Making homemade fermented hot sauce is incredibly easy and super simple, and tastes SO much better than the store-bought stuff! Feel free to play around with different hot pepper varieties, you can even mix and match with adding a few sweet peppers in to help make a more mild sauce, too. Just make sure the vessels and equipment you use for fermenting are totally clean, but only use food-safe cleaners like dish soap to clean them (no harsh cleaners, obviously). I personally just boil the glass jays and fermentation weights for about 5 to 10 minutes beforehand, take them out of the water, and let them cool to room temperature before packing them with the peppers. For more insight on the fermentation process and best-practices, you can read through the blog post above. Enjoy, my friend!
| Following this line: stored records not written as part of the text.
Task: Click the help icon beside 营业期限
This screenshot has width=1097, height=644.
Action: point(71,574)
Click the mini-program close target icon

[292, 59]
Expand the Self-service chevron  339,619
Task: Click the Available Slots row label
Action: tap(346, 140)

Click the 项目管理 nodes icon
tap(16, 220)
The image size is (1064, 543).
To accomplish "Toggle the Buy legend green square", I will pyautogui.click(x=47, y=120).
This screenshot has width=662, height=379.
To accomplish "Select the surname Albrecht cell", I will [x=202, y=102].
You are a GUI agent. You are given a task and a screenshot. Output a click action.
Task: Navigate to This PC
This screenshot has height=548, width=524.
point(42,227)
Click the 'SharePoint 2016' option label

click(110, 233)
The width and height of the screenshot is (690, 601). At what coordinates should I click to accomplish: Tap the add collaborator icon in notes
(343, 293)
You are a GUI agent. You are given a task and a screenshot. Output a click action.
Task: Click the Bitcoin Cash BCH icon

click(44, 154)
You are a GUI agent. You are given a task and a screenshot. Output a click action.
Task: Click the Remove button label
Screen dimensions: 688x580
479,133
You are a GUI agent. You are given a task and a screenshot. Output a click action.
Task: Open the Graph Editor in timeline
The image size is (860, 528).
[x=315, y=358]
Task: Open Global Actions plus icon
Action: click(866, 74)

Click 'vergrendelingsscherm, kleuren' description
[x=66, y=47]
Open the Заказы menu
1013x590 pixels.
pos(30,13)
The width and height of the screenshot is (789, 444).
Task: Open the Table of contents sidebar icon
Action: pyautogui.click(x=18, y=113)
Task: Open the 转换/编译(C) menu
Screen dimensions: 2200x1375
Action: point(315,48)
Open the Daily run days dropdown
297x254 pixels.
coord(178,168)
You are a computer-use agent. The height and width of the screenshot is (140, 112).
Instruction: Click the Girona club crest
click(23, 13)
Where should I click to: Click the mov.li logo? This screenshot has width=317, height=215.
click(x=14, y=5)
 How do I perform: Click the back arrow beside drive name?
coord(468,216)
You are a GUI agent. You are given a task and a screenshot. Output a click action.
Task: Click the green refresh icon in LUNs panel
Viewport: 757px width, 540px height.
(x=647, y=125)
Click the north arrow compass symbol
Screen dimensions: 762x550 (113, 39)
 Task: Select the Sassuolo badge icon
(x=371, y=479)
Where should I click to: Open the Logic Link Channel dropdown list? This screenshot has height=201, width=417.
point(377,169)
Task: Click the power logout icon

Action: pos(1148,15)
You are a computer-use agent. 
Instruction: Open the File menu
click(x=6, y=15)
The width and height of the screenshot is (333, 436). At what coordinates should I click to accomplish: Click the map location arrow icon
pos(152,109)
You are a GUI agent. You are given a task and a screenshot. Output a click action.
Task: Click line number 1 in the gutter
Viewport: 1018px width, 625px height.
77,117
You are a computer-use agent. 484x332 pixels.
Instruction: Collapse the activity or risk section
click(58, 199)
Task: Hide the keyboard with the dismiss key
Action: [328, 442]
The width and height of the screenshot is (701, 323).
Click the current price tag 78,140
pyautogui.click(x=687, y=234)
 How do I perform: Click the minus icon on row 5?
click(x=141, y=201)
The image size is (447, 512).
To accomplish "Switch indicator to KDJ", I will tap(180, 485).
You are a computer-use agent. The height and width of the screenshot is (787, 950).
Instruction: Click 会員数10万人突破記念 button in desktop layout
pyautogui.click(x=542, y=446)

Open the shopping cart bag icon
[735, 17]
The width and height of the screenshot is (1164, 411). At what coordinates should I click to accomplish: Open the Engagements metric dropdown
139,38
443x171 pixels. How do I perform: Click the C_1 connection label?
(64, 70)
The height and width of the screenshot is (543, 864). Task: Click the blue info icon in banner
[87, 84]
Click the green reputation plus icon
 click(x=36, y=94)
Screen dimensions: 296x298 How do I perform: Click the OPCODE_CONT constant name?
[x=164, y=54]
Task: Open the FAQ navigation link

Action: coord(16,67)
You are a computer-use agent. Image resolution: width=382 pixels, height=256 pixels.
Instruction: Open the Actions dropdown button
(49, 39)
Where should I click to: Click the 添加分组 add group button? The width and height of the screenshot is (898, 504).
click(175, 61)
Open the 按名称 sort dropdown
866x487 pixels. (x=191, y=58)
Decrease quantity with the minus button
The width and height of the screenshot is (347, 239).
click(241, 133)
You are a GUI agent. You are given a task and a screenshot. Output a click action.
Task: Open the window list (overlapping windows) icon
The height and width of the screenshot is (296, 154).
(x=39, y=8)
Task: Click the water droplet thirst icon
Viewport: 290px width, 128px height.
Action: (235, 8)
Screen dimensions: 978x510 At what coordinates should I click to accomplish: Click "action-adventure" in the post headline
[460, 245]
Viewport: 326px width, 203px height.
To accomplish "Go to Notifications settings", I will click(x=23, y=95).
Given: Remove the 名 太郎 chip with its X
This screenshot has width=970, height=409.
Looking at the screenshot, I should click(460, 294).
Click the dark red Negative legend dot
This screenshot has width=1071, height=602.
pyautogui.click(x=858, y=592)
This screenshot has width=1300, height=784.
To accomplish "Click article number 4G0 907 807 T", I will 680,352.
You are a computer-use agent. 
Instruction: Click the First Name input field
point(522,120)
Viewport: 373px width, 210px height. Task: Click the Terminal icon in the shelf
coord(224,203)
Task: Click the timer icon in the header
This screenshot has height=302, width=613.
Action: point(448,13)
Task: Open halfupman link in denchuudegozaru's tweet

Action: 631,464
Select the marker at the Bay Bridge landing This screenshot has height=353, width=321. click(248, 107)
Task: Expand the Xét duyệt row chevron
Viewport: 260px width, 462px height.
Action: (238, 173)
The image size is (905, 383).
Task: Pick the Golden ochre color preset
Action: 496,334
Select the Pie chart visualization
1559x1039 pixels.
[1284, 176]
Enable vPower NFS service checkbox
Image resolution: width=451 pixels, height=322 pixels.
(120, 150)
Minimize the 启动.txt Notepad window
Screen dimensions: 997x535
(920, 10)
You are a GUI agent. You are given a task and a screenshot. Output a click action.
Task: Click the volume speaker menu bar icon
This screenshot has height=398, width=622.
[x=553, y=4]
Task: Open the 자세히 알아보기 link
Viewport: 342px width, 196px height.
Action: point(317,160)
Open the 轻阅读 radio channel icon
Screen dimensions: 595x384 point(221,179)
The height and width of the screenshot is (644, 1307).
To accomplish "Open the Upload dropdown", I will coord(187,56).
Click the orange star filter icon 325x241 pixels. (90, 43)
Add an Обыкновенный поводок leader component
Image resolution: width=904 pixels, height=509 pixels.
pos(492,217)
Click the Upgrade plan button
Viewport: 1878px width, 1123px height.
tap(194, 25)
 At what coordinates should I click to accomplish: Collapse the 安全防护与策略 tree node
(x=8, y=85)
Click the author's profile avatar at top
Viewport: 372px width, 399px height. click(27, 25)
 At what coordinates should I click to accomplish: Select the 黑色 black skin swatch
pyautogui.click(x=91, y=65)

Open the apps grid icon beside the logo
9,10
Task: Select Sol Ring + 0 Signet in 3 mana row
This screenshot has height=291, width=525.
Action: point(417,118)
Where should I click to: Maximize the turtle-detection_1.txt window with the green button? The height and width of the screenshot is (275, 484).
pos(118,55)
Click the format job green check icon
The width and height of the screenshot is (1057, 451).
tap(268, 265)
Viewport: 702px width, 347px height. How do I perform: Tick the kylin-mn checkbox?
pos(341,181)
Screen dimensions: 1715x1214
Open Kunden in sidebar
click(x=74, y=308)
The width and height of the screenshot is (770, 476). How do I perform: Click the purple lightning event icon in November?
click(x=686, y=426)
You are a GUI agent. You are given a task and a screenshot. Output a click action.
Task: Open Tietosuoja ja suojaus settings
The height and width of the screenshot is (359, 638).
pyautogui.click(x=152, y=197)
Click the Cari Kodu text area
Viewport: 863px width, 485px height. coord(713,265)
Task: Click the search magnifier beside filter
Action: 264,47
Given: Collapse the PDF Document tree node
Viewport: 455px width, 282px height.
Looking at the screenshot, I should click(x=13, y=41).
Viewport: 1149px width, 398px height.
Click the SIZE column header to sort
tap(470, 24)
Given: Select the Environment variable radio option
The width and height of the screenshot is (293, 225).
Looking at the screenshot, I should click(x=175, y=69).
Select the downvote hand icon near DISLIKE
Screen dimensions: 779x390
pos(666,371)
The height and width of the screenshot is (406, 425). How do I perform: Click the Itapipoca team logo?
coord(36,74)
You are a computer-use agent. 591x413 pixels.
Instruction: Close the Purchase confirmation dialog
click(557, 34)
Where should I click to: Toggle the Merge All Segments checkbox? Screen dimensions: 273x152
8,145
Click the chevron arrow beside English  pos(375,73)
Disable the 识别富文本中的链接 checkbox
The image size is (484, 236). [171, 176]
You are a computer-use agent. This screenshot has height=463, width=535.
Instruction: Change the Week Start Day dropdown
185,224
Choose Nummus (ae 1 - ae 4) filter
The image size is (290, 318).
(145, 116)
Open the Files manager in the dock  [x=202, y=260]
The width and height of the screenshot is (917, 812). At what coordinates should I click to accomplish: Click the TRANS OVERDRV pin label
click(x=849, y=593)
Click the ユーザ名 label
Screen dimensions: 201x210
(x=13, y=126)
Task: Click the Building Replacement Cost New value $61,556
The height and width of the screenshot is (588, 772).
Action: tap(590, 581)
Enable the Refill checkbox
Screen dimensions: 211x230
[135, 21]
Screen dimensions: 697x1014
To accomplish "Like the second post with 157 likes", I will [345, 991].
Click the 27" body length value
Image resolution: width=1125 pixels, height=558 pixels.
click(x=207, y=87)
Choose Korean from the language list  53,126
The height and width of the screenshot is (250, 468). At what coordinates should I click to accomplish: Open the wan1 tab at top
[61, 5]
To prepare the brine, whisk together the water and salt in a medium bowl until the salt has dissolved completely. Set it aside.
Remove and discard the caps of the chilies. Cut them in half lengthwise, then cut into roughly 4-inch long pieces. For a slightly milder sauce, remove the seeds, for a spicier sauce, leave them in.
Toss together the garlic and chilies in a bowl, then place them in the mason jar, pushing down on the contents to try and fit as many peppers as you can, leaving about a 1-inch gap between the top of the jar and the top of the pepper pile.
Pour the brine into the jar until it's level with the peppers. Place the glass fermentation weight on top of the peppers and push down to help compact the peppers a bit more. Ideally, you want about 1 inch of space between the top of the glass weight and the top of the jar—you can remove some pepper pieces if needed to lower it a bit.
Once you have 1-inch of headspace, add more brine to the jar until the weight is just covered and submerged in the brine.
Screw on the airlock lid, with the airlock assembled according to the manufacturer's directions. **Make sure** that the bottom tip of the air lock DOESN'T touch or get submerged in the brine. It should be exposed to the air in the 1-inch of headspace at the top of the jar. If it is submerged, it will not be able to vent the CO2 properly.
Store at room temperature out of direct sunlight and allow to ferment for at least 5 days, and up to several weeks. The brine will turn cloudy (read the signs of a healthy fermentation above for more details).
When you're ready to enjoy your hot sauce, remove the air lock cap, remove the glass weight, and empty the mixture into a blender. Puree at medium speed until your desired consistency is reached (I like mine a little chunkier, but if you want it silky smooth like sriracha just keep on blendin').
Store in clean glass bottles and keep refrigerated.